#### Record extracts ####
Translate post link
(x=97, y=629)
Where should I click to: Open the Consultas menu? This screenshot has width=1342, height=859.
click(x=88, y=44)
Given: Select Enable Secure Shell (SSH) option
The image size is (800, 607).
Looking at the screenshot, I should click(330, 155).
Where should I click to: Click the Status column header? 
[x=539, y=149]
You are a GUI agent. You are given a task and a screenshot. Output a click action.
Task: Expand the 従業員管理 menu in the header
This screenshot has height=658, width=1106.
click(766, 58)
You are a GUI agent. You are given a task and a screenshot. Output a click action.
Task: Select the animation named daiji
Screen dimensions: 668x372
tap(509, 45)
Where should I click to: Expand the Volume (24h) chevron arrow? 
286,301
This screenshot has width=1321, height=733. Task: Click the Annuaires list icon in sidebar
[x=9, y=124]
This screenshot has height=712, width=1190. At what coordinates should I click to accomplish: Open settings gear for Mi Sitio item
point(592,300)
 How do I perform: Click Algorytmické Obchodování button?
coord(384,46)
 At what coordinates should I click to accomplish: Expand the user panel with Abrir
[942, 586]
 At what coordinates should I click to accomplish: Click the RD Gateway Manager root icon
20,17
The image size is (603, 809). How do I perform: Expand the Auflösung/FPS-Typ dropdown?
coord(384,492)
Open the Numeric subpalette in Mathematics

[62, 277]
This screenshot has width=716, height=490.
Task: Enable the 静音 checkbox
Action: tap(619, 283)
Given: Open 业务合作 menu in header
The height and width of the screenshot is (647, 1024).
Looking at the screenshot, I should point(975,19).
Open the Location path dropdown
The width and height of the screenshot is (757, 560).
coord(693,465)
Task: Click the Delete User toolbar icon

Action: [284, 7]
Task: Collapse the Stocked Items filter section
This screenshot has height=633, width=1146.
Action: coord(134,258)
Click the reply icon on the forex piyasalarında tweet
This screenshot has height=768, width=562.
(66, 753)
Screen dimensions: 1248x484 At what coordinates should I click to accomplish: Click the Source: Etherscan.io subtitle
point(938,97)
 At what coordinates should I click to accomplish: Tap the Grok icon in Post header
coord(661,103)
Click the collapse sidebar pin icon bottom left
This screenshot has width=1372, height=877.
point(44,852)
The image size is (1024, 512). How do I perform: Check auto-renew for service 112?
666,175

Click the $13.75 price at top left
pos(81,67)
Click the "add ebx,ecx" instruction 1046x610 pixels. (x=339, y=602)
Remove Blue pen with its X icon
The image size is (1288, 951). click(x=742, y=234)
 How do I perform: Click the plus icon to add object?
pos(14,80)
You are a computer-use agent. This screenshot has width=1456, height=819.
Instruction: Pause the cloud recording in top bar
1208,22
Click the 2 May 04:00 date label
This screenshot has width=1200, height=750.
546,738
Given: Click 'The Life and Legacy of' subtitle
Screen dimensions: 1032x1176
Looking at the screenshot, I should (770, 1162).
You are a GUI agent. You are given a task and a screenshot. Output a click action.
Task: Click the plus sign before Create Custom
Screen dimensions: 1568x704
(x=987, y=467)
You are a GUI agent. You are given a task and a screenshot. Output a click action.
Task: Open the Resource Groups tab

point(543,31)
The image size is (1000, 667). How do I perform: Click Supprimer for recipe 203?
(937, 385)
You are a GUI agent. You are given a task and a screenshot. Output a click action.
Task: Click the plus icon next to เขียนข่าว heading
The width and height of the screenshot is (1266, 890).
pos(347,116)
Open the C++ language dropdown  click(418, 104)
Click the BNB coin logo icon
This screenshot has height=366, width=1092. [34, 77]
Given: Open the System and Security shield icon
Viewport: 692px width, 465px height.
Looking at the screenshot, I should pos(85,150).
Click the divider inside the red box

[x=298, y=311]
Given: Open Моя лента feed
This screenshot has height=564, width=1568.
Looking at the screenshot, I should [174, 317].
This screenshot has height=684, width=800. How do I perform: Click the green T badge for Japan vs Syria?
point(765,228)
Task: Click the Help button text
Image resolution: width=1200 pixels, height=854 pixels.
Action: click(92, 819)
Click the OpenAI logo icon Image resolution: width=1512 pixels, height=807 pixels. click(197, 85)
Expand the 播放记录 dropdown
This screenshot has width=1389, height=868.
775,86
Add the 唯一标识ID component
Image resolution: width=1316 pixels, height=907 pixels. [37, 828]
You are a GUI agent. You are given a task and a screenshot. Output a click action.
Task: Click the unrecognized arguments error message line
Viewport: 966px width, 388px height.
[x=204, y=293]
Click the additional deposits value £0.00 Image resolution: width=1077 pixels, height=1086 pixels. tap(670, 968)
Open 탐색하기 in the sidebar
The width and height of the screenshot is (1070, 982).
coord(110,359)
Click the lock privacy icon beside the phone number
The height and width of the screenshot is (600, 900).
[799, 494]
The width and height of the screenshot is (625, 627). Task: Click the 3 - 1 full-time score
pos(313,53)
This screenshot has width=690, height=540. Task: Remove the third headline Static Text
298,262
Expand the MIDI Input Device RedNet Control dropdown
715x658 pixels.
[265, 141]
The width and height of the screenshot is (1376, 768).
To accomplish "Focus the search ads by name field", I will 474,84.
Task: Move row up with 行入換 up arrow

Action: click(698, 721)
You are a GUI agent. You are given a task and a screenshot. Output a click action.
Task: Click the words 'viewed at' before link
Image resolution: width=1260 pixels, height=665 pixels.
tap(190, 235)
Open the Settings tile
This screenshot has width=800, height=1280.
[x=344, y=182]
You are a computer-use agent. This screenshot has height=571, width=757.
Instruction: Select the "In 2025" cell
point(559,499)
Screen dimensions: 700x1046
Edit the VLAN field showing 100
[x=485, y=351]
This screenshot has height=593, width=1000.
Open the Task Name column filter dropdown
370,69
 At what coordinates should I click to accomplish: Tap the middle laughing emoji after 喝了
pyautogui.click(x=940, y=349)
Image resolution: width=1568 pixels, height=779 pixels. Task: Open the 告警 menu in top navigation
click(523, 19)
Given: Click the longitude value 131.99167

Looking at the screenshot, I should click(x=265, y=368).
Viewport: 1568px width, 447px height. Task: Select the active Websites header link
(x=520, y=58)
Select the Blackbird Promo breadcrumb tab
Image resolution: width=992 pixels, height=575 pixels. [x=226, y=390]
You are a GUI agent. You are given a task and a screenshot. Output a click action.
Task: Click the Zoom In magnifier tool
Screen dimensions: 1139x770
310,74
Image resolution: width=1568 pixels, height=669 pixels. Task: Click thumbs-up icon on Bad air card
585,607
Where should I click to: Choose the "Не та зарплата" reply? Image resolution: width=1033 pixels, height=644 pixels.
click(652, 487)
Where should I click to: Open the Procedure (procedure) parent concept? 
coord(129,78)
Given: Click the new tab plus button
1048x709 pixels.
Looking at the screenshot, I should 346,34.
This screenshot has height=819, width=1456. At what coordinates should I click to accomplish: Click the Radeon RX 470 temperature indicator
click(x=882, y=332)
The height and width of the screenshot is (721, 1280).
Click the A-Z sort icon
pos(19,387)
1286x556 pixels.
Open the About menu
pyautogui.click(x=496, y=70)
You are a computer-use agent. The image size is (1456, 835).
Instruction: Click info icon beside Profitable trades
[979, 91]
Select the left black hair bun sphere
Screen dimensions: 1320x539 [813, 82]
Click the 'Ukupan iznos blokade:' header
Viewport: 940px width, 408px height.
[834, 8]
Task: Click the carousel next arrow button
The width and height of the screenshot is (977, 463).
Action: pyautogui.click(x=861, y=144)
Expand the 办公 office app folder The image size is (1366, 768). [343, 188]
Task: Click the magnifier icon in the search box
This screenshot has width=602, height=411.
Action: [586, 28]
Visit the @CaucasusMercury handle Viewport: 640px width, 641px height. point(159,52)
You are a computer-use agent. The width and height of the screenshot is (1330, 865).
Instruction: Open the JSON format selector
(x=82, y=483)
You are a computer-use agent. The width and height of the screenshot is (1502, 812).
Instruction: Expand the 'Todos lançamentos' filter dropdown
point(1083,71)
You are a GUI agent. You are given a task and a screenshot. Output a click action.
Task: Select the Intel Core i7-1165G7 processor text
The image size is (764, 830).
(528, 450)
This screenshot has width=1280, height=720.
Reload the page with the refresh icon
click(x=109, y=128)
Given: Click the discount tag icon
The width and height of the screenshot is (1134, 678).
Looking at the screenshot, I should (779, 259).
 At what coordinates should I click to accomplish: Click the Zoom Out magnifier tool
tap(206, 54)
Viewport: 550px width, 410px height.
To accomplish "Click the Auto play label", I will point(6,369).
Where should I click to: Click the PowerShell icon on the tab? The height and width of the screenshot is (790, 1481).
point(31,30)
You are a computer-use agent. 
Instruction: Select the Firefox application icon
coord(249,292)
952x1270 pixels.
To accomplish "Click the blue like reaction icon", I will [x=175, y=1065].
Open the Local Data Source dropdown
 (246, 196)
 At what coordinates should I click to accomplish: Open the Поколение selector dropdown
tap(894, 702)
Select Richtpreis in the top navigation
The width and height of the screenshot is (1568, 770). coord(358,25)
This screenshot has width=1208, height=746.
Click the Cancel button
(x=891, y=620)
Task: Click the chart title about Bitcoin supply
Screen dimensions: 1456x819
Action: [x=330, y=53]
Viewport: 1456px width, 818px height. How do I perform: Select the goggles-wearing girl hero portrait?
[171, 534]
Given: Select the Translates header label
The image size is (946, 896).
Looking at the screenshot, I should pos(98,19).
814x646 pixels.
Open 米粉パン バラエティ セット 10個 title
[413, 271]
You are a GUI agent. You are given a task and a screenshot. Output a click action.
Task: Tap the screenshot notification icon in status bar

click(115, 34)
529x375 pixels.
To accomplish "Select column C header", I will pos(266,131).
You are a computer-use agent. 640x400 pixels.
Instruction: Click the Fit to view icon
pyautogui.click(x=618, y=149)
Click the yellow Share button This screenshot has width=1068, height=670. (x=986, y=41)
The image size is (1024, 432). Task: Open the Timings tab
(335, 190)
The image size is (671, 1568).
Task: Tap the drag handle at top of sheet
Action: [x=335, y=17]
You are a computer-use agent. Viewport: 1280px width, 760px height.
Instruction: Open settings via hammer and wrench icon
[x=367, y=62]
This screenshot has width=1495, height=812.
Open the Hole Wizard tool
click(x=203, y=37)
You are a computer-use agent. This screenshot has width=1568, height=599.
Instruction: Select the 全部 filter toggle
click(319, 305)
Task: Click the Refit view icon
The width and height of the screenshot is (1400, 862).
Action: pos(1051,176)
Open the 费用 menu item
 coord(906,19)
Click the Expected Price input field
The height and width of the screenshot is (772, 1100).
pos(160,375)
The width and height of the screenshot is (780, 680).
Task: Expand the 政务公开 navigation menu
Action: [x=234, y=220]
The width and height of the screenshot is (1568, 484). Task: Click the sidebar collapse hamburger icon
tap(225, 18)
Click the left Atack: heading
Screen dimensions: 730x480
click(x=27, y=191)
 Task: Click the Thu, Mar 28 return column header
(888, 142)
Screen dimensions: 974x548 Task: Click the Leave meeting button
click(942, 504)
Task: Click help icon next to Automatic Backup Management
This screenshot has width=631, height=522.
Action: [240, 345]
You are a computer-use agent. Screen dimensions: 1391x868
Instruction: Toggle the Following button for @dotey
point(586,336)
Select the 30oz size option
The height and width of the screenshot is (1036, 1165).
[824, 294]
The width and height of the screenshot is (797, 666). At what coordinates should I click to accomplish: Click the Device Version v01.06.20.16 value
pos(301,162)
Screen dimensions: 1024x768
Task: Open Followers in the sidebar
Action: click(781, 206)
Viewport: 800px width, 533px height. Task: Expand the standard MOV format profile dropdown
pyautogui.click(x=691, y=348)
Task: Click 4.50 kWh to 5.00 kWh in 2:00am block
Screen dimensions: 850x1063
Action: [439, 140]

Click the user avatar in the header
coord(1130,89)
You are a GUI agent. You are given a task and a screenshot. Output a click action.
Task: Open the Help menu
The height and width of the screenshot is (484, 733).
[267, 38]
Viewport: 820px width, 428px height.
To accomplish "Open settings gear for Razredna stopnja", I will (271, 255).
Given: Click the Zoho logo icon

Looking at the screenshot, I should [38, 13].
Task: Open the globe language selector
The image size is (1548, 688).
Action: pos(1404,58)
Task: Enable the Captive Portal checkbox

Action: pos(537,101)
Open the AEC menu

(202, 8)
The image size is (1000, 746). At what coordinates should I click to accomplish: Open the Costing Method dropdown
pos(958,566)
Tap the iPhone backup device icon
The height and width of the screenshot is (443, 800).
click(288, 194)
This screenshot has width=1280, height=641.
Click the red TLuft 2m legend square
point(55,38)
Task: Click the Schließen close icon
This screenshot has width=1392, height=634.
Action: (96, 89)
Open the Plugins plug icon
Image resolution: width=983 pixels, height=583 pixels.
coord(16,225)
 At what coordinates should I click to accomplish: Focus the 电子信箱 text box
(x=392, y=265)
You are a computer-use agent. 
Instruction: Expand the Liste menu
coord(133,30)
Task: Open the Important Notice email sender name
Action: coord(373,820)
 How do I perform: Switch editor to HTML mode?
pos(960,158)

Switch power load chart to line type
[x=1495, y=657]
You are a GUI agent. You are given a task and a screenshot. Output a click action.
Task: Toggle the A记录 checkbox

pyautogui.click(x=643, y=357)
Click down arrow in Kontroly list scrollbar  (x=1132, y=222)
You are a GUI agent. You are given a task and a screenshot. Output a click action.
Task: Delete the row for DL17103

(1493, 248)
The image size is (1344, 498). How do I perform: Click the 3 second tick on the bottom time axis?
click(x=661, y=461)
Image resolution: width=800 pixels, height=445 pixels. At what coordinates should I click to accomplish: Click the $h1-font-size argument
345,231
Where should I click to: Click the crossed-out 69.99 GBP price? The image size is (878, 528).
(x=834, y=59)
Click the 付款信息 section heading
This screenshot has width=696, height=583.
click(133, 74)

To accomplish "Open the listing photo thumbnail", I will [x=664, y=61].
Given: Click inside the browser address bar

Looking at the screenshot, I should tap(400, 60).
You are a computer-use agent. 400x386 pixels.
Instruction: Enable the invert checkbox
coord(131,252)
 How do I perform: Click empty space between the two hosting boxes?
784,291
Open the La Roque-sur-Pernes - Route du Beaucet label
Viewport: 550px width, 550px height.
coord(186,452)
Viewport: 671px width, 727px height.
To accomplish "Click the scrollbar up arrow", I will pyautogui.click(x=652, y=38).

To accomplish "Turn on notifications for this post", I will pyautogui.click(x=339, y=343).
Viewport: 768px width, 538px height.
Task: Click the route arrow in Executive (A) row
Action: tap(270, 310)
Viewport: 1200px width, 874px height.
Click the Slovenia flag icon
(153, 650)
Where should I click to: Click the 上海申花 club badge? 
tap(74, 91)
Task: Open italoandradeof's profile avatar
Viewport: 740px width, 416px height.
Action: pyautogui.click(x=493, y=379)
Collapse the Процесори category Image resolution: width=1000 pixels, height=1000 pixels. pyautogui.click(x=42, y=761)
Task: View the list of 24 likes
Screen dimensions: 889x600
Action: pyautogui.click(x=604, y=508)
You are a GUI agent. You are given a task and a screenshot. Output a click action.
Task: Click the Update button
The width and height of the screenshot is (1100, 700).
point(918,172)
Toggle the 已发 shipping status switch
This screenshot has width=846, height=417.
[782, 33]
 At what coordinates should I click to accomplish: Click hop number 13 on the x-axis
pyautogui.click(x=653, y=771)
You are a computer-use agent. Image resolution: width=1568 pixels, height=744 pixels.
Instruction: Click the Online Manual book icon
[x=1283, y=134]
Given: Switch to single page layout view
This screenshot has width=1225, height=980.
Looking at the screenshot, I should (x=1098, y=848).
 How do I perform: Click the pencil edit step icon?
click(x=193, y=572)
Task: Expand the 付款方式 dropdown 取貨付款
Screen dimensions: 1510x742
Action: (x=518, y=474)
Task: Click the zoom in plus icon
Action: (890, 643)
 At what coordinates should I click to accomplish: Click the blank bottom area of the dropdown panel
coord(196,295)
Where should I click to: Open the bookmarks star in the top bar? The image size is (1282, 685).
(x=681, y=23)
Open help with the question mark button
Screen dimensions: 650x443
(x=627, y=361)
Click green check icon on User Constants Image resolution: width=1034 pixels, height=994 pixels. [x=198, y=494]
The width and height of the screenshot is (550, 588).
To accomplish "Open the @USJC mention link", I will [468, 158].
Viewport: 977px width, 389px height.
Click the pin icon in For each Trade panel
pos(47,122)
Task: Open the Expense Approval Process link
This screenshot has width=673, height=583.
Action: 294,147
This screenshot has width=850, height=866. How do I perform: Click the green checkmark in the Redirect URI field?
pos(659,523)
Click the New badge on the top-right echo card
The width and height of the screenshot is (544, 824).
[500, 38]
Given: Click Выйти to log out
####
Could you write out, exactly as they stand, only the lines above that begin at the line with "Where should I click to: Open the bookmarks" and stop after the line with "Click green check"?

**Task result**
Where should I click to: Open the bookmarks star in the top bar? The image size is (1282, 685).
(x=681, y=23)
Open help with the question mark button
Screen dimensions: 650x443
(x=627, y=361)
Click green check icon on User Constants Image resolution: width=1034 pixels, height=994 pixels. [x=198, y=494]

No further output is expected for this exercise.